== INFORMATION SUPPLIED ==
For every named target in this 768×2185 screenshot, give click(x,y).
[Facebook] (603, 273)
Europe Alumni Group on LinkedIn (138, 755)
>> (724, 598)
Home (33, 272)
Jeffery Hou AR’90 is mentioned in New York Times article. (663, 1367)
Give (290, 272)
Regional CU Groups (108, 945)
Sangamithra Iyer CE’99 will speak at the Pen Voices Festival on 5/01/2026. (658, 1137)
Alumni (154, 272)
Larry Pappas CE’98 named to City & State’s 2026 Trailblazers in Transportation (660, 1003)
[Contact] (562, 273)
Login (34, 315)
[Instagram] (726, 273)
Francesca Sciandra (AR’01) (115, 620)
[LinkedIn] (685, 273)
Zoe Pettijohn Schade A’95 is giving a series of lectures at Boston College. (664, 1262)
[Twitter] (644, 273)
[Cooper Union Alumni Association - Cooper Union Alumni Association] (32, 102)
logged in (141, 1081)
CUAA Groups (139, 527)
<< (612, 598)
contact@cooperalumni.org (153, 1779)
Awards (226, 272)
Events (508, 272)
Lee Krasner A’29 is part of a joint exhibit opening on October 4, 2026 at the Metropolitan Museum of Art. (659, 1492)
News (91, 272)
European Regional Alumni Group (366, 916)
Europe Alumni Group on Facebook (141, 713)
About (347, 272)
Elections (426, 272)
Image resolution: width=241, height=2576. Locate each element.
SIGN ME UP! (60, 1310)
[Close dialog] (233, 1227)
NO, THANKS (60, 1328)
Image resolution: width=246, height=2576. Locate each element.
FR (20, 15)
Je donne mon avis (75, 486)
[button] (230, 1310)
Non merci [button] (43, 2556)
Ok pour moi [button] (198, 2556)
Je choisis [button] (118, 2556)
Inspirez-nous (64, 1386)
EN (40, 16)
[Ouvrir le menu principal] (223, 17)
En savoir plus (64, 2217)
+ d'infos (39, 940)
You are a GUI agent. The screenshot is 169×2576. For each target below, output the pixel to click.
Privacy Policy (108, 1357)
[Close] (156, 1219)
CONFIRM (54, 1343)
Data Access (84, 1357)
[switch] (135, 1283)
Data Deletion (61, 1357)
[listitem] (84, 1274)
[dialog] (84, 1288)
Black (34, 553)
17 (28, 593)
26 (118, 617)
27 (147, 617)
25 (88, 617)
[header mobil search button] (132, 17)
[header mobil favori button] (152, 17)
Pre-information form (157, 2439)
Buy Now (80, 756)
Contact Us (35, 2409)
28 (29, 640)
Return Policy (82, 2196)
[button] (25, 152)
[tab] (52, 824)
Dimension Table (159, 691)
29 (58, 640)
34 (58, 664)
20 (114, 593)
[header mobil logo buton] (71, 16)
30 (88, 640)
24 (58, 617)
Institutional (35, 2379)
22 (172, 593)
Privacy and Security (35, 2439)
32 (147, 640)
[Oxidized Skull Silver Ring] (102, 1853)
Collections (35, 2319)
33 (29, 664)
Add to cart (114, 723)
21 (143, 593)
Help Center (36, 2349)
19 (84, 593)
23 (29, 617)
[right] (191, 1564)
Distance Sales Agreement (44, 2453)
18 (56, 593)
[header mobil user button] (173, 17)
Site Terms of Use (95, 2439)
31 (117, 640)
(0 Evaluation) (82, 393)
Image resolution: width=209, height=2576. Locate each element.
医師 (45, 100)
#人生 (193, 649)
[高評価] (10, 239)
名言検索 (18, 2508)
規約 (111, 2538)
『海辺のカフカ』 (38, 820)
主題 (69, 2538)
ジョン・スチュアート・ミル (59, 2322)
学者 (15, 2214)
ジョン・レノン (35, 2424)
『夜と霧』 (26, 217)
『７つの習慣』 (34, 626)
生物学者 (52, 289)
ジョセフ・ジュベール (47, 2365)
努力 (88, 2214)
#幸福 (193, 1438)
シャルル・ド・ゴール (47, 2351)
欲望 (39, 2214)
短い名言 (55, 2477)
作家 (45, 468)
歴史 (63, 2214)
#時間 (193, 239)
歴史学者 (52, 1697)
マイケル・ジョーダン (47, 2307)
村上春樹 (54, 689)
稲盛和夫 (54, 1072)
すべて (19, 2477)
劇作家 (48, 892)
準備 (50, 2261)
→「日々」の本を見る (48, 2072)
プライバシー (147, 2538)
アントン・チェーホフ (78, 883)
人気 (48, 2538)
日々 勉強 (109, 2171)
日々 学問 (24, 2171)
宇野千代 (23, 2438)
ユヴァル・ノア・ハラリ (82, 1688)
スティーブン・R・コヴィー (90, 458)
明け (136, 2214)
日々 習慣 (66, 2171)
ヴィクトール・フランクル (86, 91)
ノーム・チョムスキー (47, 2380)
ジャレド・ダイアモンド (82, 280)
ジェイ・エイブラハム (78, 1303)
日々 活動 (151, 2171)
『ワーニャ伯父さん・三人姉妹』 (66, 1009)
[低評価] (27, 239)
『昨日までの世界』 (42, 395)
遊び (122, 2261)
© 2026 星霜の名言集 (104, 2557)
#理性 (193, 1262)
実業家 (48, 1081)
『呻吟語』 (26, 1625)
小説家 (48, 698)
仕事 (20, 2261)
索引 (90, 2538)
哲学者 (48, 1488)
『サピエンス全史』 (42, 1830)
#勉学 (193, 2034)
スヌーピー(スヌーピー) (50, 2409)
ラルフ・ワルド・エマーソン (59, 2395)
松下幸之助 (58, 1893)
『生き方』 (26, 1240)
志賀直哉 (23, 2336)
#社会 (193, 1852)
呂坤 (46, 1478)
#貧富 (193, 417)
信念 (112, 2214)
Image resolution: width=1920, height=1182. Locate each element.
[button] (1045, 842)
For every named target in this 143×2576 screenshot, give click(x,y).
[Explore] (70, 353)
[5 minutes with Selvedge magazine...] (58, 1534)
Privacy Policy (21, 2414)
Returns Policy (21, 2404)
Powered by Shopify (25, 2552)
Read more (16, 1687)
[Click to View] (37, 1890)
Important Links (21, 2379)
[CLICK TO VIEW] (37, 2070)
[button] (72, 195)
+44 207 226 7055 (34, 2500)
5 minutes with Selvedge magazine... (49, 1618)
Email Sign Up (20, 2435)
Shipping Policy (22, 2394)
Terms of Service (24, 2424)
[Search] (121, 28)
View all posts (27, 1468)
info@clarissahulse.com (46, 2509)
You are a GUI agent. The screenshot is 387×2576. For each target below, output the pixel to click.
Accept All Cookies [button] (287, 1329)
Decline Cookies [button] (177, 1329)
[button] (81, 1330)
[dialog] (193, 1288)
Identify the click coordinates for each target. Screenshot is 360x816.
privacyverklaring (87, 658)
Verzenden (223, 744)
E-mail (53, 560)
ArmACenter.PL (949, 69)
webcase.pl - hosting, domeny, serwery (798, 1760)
===
» **TASK STATEMENT**: Look above for lines with the word "Regional" and copy them all.

» **SOLUTION TO THE EXERCISE**:
Regional CU Groups (108, 945)
European Regional Alumni Group (366, 916)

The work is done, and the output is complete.